The city was full for the presentation of new plays and the selection of the best of them for Moira’s prize. The Invaders may have built Attolia’s amphitheater, across the river from the city, but it was the plays written in Moira’s honor that filled it every day in fine weather. It was the first time I’d seen a play, and I still remember every word of all three presented that year, though the first two were nothing out of the ordinary. No one, of course, has forgotten the third play, Cenna’s “Royal Favor.”
When the narrator first strode out on the stage to introduce his play, the people who came to the theater to chatter with one another and enjoy the sunshine hardly paid attention.
Sing, Goddess! Of the lazy king! Emipopolitus, who connived his way to the throne
by marrying the king’s daughter Bythesea! Oh, foolish princess,
swayed by a pretty face!
Tell us, Moira! Of our indolent king, stuffing himself at the banquet table,
shirking responsibilities and shouting of enemies
only he can see!
“Beware! Beware!” The king endlessly warns of war, sending his dinner guests to hiding
so that he can go place to place, drinking up the wine
left in their cups!
Oh, Emipopolitus, it is you who must beware as your enemies unite against you!
Oh, sorry king, who sees his doom upon him!
How shall he save himself?
Watch now and see
how cunning a man can be,
how hard a lazy man will work
when he serves himself.
As the actors filed onto the stage behind the narrator, the audience gasped. If Emipopolitus’s showy costume had left any doubt who was the target of this satire, the oversized hook the actor wore made it unmistakable. By the time the narrator finished the prologue and waited for royal permission to proceed, the whole theater was dead silent.
Many corrupt businessmen or conniving courtiers have seen a thinly veiled version of themselves vilified in Moira’s plays, or painfully ridiculed as a lesson to others, but mocking the powerful is not without risk. Only success protects a writer from retribution. The king, with no real choice, gave his permission for the play to go on, but settling back into his seat, he murmured to the queen, “Swayed by a pretty face.”
Cenna was engaged in a dangerous business indeed.
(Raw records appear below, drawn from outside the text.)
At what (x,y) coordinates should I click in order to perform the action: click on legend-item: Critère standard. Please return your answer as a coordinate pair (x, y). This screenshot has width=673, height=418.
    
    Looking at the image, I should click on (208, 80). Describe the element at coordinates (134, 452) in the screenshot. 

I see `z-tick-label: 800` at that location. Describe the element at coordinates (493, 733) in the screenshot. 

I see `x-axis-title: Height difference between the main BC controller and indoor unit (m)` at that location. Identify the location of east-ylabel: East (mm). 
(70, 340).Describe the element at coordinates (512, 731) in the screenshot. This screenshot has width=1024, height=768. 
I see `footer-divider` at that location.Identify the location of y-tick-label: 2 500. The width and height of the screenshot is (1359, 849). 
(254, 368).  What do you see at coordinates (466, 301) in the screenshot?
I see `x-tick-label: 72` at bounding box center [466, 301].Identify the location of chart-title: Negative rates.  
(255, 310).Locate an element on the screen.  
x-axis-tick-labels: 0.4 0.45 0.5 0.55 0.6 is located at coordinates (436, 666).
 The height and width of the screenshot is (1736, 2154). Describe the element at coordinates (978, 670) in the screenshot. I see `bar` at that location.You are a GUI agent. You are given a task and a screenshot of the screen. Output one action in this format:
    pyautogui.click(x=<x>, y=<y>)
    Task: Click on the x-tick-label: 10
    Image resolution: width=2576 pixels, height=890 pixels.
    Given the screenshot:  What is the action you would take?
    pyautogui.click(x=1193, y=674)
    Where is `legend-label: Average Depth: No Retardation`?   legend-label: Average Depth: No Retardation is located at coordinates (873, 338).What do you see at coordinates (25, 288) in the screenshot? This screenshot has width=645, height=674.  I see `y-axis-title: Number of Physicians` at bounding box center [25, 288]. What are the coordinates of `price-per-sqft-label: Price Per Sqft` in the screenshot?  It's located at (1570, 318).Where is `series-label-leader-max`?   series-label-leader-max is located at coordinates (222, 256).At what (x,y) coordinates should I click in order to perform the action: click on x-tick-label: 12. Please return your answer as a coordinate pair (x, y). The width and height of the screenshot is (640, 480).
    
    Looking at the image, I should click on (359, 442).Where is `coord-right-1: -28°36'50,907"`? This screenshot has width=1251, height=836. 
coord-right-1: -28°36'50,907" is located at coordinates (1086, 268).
Fortunately for Cenna, we laughed until our sides ached as Emipopolitus ran around the stage creating more and more complicated plans that succeeded only by accident in confounding every attempt to unseat him. I was delighted at the end of the play, when all of the lazy king’s enemies, including the narrator himself, climbed into a boat to be carried off to exile, convinced they were on their way to colonize the moon. The actor playing Emipopolitus waved them goodbye. When the boat had been lifted into a flyway above the stage, he turned to the audience.
Chorus and all are flown away, and though I could close the play myself
Give all its elements in capsule form for latecomers and the inattentive
I beg you to excuse me, as I must retire
to drink the wine they left behind.
He waved his hook and wobbled off the stage as the audience roared, and the amphitheater filled with claps and whistles and cheers. The king said very mildly, considering how he’d been abused, “I feel I am missing something in the references to wine.”
“I have increased the royal requisitions of it, as well as the other crops we are stockpiling,” Attolia said grimly.
“I don’t see why that’s my fault,” said the king. “Why isn’t Queen Emipopolita the main character of this play?”
Because not even an Eddisian would have dared. It was astonishing that Cenna had gone as far as she had. No Attolian would have had the nerve to create the character of the Princess Bythesea.
At the banquet in the palace that evening, there was talk of nothing but Cenna’s play. Most people had the sense to keep their conversations very quiet, one eye on the high table as they spoke. Only the Pent was sufficiently rude or stupid to laugh out loud.